4875 Kayıt Bulundu.
Bize Kuteybe, ona İbn Lehîa, ona Ubeydullah b. Ebu Cafer, ona Ebu Abdurrahman el-Hubullî, ona da Ebu Zer Hz. Peygamber'in şöyle dediğini rivayet etti: "Her kim kendisine izin verilmeden önce örtüyü kaldırıp evin içine bakar, böylece ev halkının bir mahrem hallerini görürse muhakkak ki o kişi kendisine aşması helal olmayan bir sınırı aşmış olur.

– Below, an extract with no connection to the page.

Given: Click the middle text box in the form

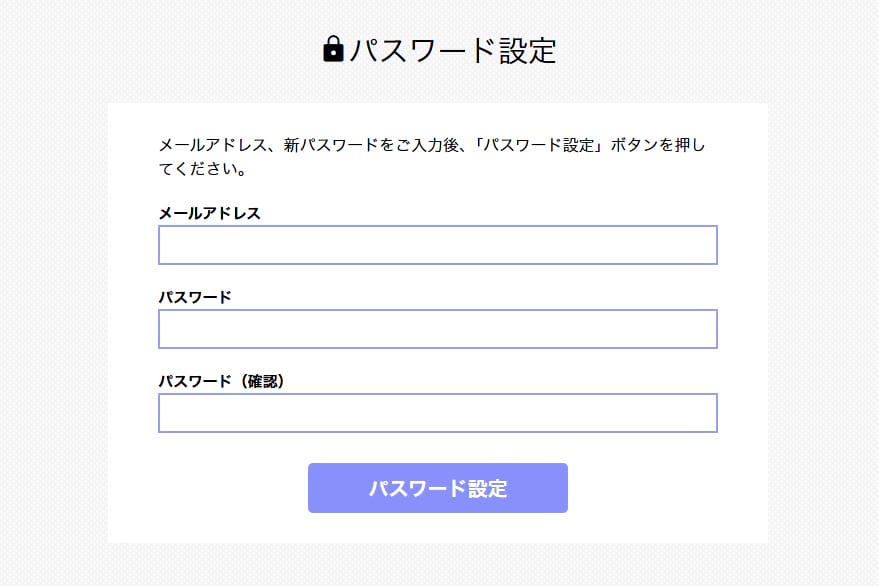Looking at the screenshot, I should pyautogui.click(x=438, y=329).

Gözünü daldırdığı zaman bir adam ona karşı gelip gözlerini patlatırsa o kimsenin yanlış yaptığını söylemem. Bir adam kapası veya perdesi olmayan bir kapının yanından geçerken içeri bakarsa suçlu sayılmaz. Bu durumda suç ev sahibine aittir." Bu konuda Ebu Hureyre ve Ebu Ümâme’den de hadis rivâyet edilmiştir. Ebu İsa şöyle dedi: "Bu hadis garib olup bunun gibi rivayetleri ancak İbn Lehîa’nın rivâyetiyle bilmekteyiz. Ebu Abdurrahman el Hubullî’nin ismi Abdullah b. Yezid’tir."
Açıklama: İbn Lehîa zayıf bir ravi olup Nesâî gibi bazı muhaddisler ondan hadis rivayet etmekten imtina etmişlerdir. (Bkz. İbnü’l-Kayserânî, Şürûtü'l-eimmeti's-sitte, Dârü'l-kütübi'l-ilmiyye, s. 27.)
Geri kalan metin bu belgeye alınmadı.